Consultations have been launched, first in Scotland and now in England and Wales, to consider whether the definition of marriage should be changed to include same-sex partnerships. Some opponents have argued, on various grounds, that marriage shouldn’t be redefined. Commendable as this response may seem to most Christians, it concedes far too much, for it misleadingly implies that marriage is the sort of thing that could in principle be redefined. (If you don’t see this point, just reflect on the difference between “You shouldn’t drive faster than the speed limit” and “You shouldn’t drive faster than the speed of light”.)

To grant that marriage could be redefined is to capitulate to a postmodernist anti-realism according to which all social structures and institutions are mere human conventions and there is really no such thing as human nature, understood in traditional metaphysical terms. We must insist that marriage is not something that can be defined and redefined as we see fit. Marriage is a divine institution, not a human social construction like chess or money that we invented for our own purposes. There wasn’t a point in time at which humans ‘defined’ marriage in the way that, say, a foot was once defined as 12 inches. Marriage was bestowed upon us, not created by us.

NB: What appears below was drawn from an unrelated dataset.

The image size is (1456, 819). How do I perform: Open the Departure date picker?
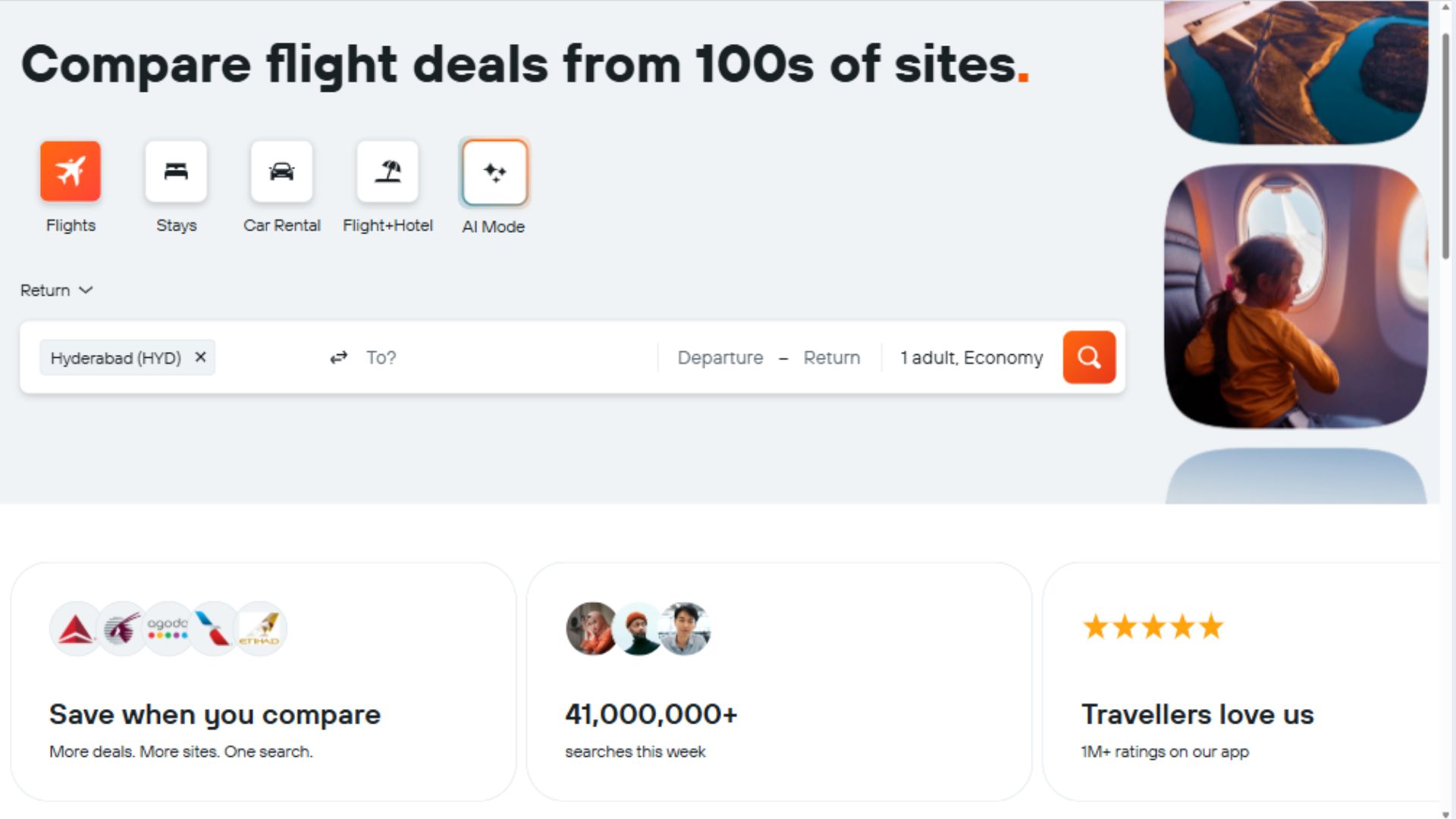pyautogui.click(x=720, y=357)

If the traditional view of marriage is correct then the idea that we could redefine marriage to include same-sex partnerships is on a par with the idea that we could redefine elephants to include hippopotamuses. Only the most deluded postmodernist would say that elephants were defined by humans. (Don’t make the mistake here of confusing elephants with the English word ‘elephant’. Words don’t have trunks and tusks.) But of course, we humans didn’t define humans any more than we defined elephants. To think otherwise would be to put the cart before… well, the cart. And if marriage is grounded in the very nature of human beings, as the traditional view maintains, then we humans didn’t define marriage any more than we defined ourselves. Nor are we in any position whatsoever to redefine marriage. It simply can’t be done — and Christians, along with other traditionalists, should be quick to point out the presumption and absurdity of claims to the contrary.

The very fact that these consultations have been launched in the first place, never mind their final outcomes, reveals just how deeply Western culture has sunk into the mire of postmodernism.